Material for this exercise:
================

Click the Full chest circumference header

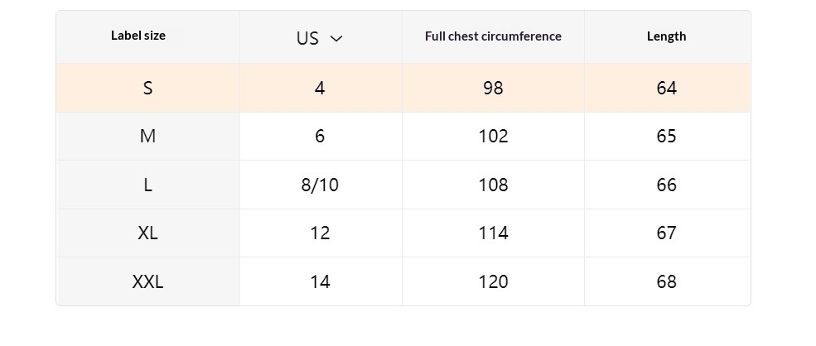click(493, 36)
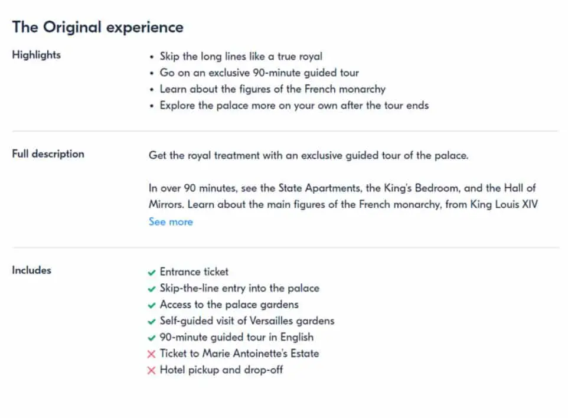Click checkmark before Self-guided visit of Versailles
568x418 pixels.
tap(151, 322)
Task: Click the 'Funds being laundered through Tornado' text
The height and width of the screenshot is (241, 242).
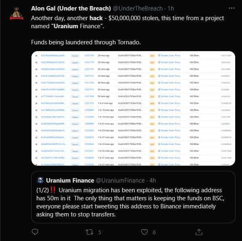Action: 86,42
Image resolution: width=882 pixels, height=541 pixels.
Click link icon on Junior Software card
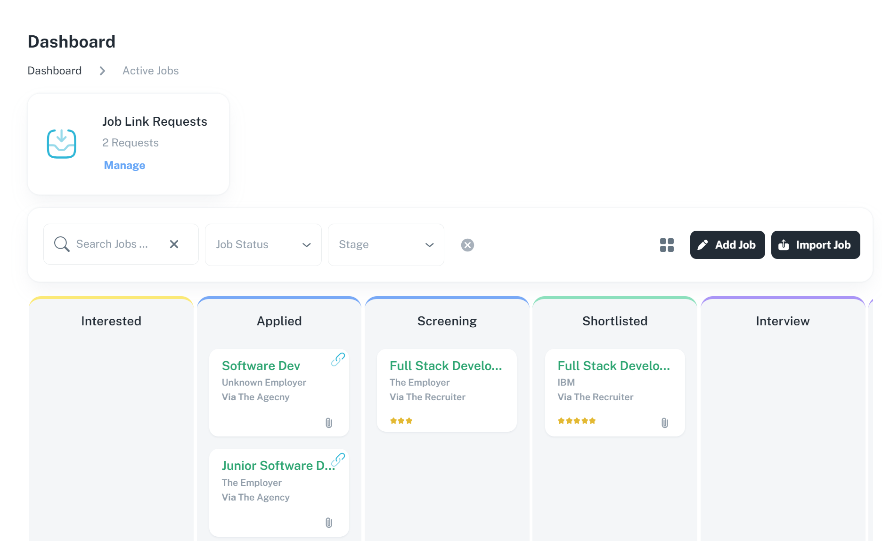coord(338,460)
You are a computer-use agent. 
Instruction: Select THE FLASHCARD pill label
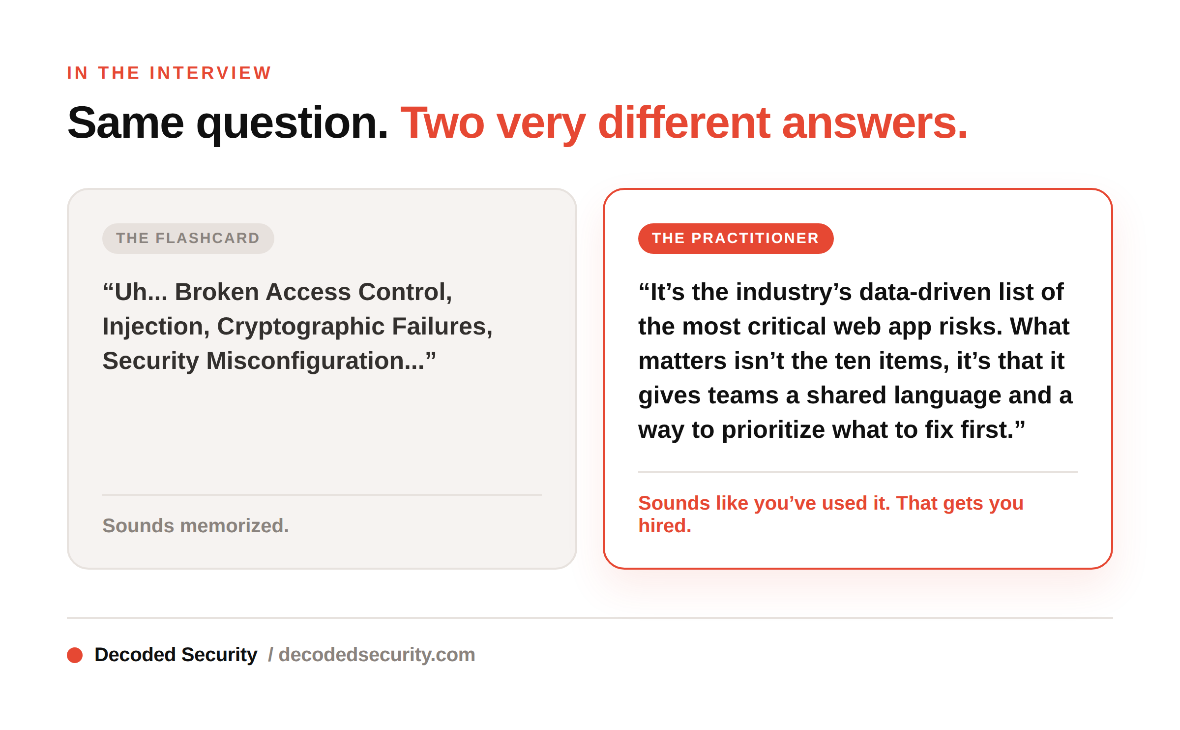188,239
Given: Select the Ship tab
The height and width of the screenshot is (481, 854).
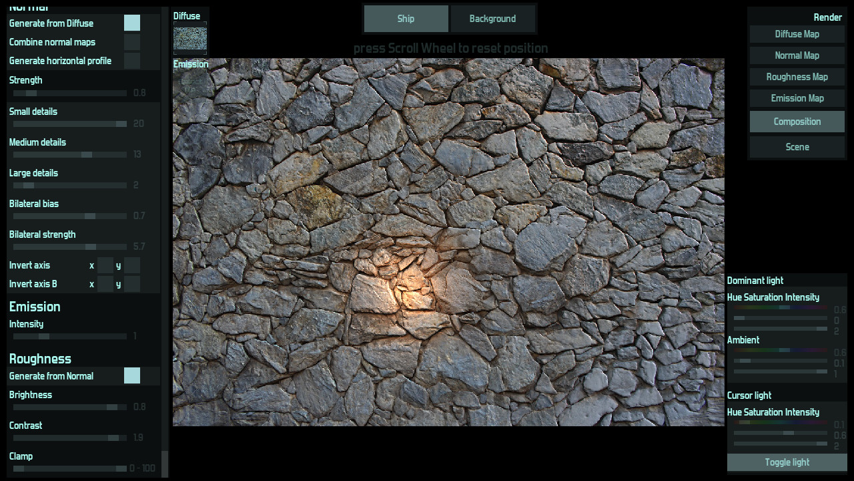Looking at the screenshot, I should tap(406, 19).
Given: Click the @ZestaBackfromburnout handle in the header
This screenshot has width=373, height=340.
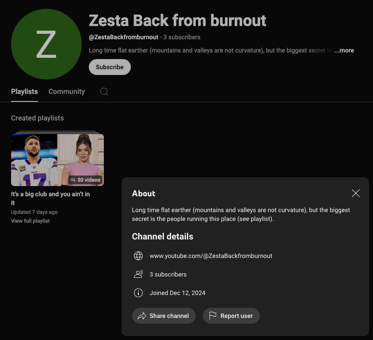Looking at the screenshot, I should point(123,37).
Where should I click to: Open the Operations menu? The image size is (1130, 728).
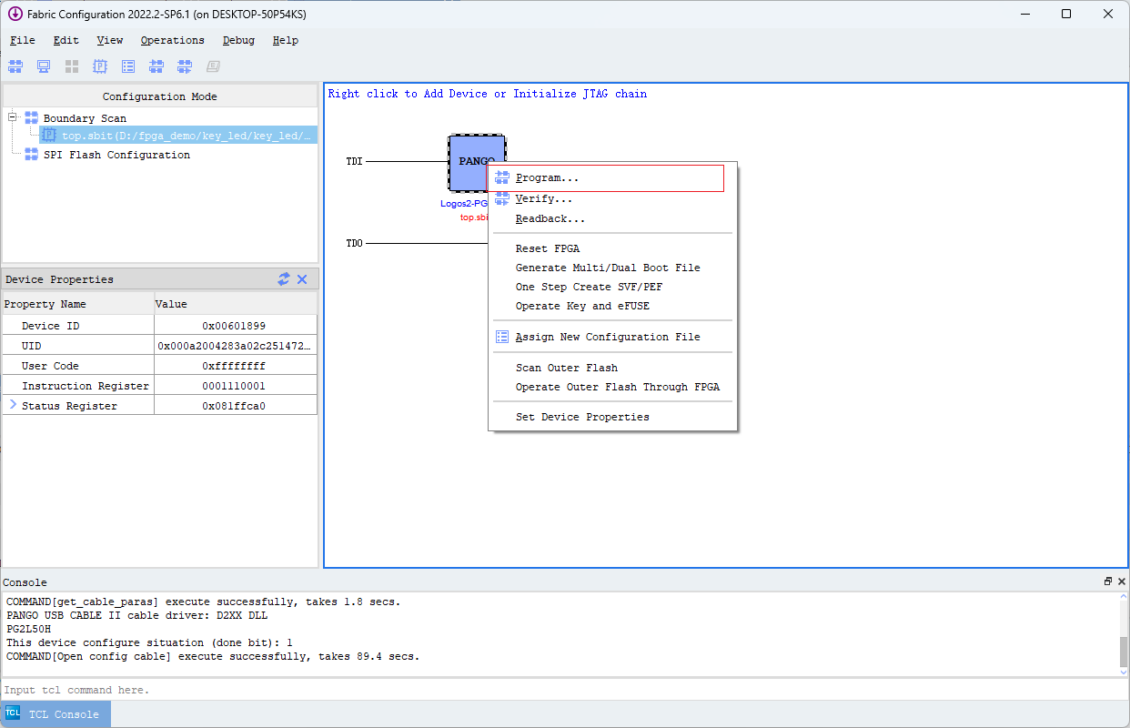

================

Work required:
Give the stretch from the line containing "Image resolution: width=882" through the last of the lines above as a Markdown table with the columns Row and Line, skipping blank lines. Leave the pictures out of the table.

Response for this exercise:
| Row | Line |
|---|---|
| 1 | Image resolution: width=882 pixels, height=541 pixels. |
| 2 | Click link icon on Junior Software card |
| 3 | coord(338,460) |
| 4 | You are a computer-use agent.  |
| 5 | Instruction: Select THE FLASHCARD pill label |
| 6 | 188,239 |
| 7 | Given: Select the Ship tab |
| 8 | The height and width of the screenshot is (481, 854). |
| 9 | Looking at the screenshot, I should tap(406, 19). |
| 10 | Given: Click the @ZestaBackfromburnout handle in the header |
| 11 | This screenshot has width=373, height=340. |
| 12 | Looking at the screenshot, I should point(123,37). |
| 13 | Where should I click to: Open the Operations menu? The image size is (1130, 728). |